My most recent conversations have continually circled back to the same question: is it better to be ignorant and blissful or aware and riding the roller-coaster?
This question has plagued my thoughts since the dark days of middle school when, filled with angst over my father’s bankruptcy, my sister’s depression, and my internal turmoil over whether to skip high school or stay the course, I penned many a sad song and overwrought journal entry wondering whether I would be happier if I just didn’t pay as much attention. It seemed like so many people were, as my grandfather described, “Just dumb enough to be happy.” They floated their way through the hallways that threatened to engulf me, although in retrospect my adolescent hormones might have contributed to this sensation.
What I wouldn’t give to live life so simply, so easily, I thought to myself.
One of these same conversations turned to the role of an artist, which I have always seen as an observer, analyzer, and attempted translator. Those of us who have devoted ourselves to creative pursuits spend our time sitting with the things that make us uncomfortable and wondering why. Then, to drive the point home, we spend hours struggling to best capture and express that discomfort so that when other people feel the same thing, they find a piece of art that says what they feel but can’t say. Think of the poet who penned the poem of your break-up or the musician who wrote the song about moving to a new city.

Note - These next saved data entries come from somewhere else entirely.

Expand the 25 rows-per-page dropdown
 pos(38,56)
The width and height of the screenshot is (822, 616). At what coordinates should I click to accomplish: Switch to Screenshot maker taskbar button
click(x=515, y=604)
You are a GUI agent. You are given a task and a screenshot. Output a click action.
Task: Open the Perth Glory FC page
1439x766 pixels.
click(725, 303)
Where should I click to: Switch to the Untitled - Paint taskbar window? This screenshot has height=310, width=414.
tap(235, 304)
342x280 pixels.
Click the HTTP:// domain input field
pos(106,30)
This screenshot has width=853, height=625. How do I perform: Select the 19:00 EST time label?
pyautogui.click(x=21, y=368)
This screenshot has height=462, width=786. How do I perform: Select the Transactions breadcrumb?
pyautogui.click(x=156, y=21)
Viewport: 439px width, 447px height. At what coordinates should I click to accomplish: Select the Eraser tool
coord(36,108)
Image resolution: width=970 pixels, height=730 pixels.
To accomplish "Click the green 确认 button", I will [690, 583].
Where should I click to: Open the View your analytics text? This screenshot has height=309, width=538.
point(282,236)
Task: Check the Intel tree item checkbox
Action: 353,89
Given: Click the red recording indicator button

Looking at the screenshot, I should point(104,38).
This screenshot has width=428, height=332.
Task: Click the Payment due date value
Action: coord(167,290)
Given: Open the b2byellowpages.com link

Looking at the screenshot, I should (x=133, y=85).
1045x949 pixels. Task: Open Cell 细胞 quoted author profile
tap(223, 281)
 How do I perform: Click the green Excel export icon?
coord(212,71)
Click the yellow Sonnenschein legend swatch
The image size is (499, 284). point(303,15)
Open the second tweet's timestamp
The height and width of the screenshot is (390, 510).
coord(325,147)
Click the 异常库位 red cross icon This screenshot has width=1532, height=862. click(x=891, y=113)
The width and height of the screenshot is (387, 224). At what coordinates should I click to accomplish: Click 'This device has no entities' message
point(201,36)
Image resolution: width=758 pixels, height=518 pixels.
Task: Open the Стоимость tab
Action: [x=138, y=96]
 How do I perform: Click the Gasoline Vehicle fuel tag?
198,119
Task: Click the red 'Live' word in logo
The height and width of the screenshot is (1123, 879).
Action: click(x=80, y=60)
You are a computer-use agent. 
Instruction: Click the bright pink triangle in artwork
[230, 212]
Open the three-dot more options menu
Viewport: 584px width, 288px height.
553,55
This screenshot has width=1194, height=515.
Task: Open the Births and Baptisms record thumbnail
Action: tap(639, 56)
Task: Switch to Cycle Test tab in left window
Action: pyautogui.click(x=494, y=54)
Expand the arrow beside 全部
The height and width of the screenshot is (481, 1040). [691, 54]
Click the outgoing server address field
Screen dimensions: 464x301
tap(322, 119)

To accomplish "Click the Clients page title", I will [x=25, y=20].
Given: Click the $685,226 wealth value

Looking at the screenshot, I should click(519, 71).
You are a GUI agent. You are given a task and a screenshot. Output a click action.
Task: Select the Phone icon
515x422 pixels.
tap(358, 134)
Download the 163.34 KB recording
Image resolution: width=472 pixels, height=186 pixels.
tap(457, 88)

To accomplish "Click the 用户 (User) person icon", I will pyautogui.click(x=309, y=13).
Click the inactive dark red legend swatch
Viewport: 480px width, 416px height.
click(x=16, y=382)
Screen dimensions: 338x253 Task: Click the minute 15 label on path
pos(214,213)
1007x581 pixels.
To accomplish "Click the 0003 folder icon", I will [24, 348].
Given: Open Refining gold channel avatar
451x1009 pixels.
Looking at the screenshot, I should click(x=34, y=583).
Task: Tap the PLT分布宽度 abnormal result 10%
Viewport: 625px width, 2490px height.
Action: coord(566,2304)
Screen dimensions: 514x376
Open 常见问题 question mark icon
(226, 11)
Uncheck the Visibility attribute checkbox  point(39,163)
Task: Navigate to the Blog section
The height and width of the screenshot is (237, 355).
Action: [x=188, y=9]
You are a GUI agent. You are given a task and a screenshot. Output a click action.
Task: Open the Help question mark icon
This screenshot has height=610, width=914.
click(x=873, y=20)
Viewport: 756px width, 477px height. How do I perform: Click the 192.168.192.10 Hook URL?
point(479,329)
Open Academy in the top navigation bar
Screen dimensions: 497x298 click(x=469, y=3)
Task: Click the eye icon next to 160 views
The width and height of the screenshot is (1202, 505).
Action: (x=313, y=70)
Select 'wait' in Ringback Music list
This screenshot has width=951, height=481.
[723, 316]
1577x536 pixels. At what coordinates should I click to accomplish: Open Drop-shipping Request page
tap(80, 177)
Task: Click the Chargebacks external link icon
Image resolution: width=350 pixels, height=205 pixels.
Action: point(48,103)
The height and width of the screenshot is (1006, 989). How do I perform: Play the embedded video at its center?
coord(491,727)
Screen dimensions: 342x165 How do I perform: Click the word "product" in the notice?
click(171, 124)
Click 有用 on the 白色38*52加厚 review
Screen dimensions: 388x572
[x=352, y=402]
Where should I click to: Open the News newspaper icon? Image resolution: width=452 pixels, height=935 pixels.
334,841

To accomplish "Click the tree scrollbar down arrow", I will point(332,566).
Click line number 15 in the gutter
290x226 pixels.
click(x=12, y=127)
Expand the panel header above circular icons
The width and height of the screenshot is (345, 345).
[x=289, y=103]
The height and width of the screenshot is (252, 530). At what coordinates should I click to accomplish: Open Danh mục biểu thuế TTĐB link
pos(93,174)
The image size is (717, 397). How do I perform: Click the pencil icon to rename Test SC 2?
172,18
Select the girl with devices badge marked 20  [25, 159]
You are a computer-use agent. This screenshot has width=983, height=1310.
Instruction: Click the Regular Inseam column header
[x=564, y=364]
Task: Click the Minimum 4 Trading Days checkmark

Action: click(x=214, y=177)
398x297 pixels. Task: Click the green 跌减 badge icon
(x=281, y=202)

These uncomfortable feelings aren’t just the sad and gloomy kind either. What about the photographer who captured your lover’s knowing look? Or the writer who wrote the elation of your first adventure? Extreme levels of joy, affection, and elation are often just as disarming as depression, loneliness, and anxiety. Us artists spend our time sitting with both sides, riding the full gambit whether we’d like to or not.
And, I guess, in the end that’s the answer to my middle school angst. For those of us who’ve embraced our roller-coaster lives, it’s because there never was another choice. Each question has led to more questions until we find ourselves as equally blinded by the bright light in front of us as by the darkness it illuminates.
I’ve spent the beginning of my life walking the tightrope between being just dumb enough to be happy and just awake enough to live fully. Would I be happier to leave the observing and the expressing to someone else? To snap on the blinders that always seem just out of reach? Absolutely.
But, at the end of the day, even at the end of a series of very, very long days like I’ve had recently, I find great satisfaction from surviving the last wind of the roller-coaster and a tingling addictive thrill at the thought of what’s waiting just around the next bend.